Go through the records and give each one again exactly.

-------- Source material --------

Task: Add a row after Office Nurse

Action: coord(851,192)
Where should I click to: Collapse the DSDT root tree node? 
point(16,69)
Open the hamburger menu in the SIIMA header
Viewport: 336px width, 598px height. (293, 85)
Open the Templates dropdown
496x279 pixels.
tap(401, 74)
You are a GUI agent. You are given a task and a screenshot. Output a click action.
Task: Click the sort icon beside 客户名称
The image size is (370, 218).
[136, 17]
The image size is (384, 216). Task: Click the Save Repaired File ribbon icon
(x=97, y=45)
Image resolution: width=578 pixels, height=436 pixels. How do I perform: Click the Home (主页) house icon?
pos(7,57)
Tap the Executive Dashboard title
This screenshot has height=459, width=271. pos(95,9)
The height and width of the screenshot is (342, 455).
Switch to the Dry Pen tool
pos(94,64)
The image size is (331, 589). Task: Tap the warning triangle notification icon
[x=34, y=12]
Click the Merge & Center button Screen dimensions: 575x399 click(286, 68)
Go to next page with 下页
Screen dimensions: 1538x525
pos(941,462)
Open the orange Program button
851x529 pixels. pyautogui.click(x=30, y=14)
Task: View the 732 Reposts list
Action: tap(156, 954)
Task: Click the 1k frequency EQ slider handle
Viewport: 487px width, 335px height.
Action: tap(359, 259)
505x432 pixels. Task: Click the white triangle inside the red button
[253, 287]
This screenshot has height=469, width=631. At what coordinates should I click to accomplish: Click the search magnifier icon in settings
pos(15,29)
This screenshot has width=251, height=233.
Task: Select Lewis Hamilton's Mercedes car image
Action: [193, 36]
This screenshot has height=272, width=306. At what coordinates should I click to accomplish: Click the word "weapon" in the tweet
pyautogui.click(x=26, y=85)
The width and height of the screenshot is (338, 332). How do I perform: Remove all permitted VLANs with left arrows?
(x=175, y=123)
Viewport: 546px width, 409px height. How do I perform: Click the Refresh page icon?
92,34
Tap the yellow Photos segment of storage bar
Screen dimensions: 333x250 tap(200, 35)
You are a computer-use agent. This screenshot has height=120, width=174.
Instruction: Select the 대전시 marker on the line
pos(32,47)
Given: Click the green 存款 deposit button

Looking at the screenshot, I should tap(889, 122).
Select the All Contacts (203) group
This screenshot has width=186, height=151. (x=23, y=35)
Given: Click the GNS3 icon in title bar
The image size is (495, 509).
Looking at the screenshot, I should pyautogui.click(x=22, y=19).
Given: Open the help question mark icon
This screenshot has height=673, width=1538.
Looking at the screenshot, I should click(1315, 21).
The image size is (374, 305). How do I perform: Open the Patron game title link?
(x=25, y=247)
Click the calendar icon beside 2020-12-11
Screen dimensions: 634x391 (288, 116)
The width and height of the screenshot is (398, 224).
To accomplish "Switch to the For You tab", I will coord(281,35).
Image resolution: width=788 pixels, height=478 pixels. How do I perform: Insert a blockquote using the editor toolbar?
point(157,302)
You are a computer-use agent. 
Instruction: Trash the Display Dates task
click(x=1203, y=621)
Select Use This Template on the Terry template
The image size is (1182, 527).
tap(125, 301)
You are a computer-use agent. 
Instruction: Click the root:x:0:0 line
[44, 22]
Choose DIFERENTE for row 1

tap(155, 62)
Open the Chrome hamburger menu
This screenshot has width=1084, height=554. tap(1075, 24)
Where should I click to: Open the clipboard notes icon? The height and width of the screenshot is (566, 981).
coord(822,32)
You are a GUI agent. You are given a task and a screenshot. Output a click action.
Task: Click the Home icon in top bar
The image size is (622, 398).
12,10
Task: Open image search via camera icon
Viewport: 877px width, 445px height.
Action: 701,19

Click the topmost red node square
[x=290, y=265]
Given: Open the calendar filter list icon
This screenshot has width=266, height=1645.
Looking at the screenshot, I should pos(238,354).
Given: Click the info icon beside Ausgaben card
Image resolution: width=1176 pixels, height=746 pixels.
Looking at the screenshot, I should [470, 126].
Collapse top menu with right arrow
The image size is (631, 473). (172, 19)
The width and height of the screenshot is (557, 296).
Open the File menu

--------

Answer to this exercise ->
Task: Add a row after Office Nurse

Action: coord(851,192)
Where should I click to: Collapse the DSDT root tree node? 
point(16,69)
Open the hamburger menu in the SIIMA header
Viewport: 336px width, 598px height. (293, 85)
Open the Templates dropdown
496x279 pixels.
tap(401, 74)
You are a GUI agent. You are given a task and a screenshot. Output a click action.
Task: Click the sort icon beside 客户名称
The image size is (370, 218).
[136, 17]
The image size is (384, 216). Task: Click the Save Repaired File ribbon icon
(x=97, y=45)
Image resolution: width=578 pixels, height=436 pixels. How do I perform: Click the Home (主页) house icon?
pos(7,57)
Tap the Executive Dashboard title
This screenshot has height=459, width=271. pos(95,9)
The height and width of the screenshot is (342, 455).
Switch to the Dry Pen tool
pos(94,64)
The image size is (331, 589). Task: Tap the warning triangle notification icon
[x=34, y=12]
Click the Merge & Center button Screen dimensions: 575x399 click(286, 68)
Go to next page with 下页
Screen dimensions: 1538x525
pos(941,462)
Open the orange Program button
851x529 pixels. pyautogui.click(x=30, y=14)
Task: View the 732 Reposts list
Action: tap(156, 954)
Task: Click the 1k frequency EQ slider handle
Viewport: 487px width, 335px height.
Action: tap(359, 259)
505x432 pixels. Task: Click the white triangle inside the red button
[253, 287]
This screenshot has height=469, width=631. At what coordinates should I click to accomplish: Click the search magnifier icon in settings
pos(15,29)
This screenshot has width=251, height=233.
Task: Select Lewis Hamilton's Mercedes car image
Action: [193, 36]
This screenshot has height=272, width=306. At what coordinates should I click to accomplish: Click the word "weapon" in the tweet
pyautogui.click(x=26, y=85)
The width and height of the screenshot is (338, 332). How do I perform: Remove all permitted VLANs with left arrows?
(x=175, y=123)
Viewport: 546px width, 409px height. How do I perform: Click the Refresh page icon?
92,34
Tap the yellow Photos segment of storage bar
Screen dimensions: 333x250 tap(200, 35)
You are a computer-use agent. This screenshot has height=120, width=174.
Instruction: Select the 대전시 marker on the line
pos(32,47)
Given: Click the green 存款 deposit button

Looking at the screenshot, I should tap(889, 122).
Select the All Contacts (203) group
This screenshot has width=186, height=151. (x=23, y=35)
Given: Click the GNS3 icon in title bar
The image size is (495, 509).
Looking at the screenshot, I should pyautogui.click(x=22, y=19).
Given: Open the help question mark icon
This screenshot has height=673, width=1538.
Looking at the screenshot, I should click(1315, 21).
The image size is (374, 305). How do I perform: Open the Patron game title link?
(x=25, y=247)
Click the calendar icon beside 2020-12-11
Screen dimensions: 634x391 (288, 116)
The width and height of the screenshot is (398, 224).
To accomplish "Switch to the For You tab", I will coord(281,35).
Image resolution: width=788 pixels, height=478 pixels. How do I perform: Insert a blockquote using the editor toolbar?
point(157,302)
You are a computer-use agent. 
Instruction: Trash the Display Dates task
click(x=1203, y=621)
Select Use This Template on the Terry template
The image size is (1182, 527).
tap(125, 301)
You are a computer-use agent. 
Instruction: Click the root:x:0:0 line
[44, 22]
Choose DIFERENTE for row 1

tap(155, 62)
Open the Chrome hamburger menu
This screenshot has width=1084, height=554. tap(1075, 24)
Where should I click to: Open the clipboard notes icon? The height and width of the screenshot is (566, 981).
coord(822,32)
You are a GUI agent. You are given a task and a screenshot. Output a click action.
Task: Click the Home icon in top bar
The image size is (622, 398).
12,10
Task: Open image search via camera icon
Viewport: 877px width, 445px height.
Action: 701,19

Click the topmost red node square
[x=290, y=265]
Given: Open the calendar filter list icon
This screenshot has width=266, height=1645.
Looking at the screenshot, I should pos(238,354).
Given: Click the info icon beside Ausgaben card
Image resolution: width=1176 pixels, height=746 pixels.
Looking at the screenshot, I should [470, 126].
Collapse top menu with right arrow
The image size is (631, 473). (172, 19)
The width and height of the screenshot is (557, 296).
Open the File menu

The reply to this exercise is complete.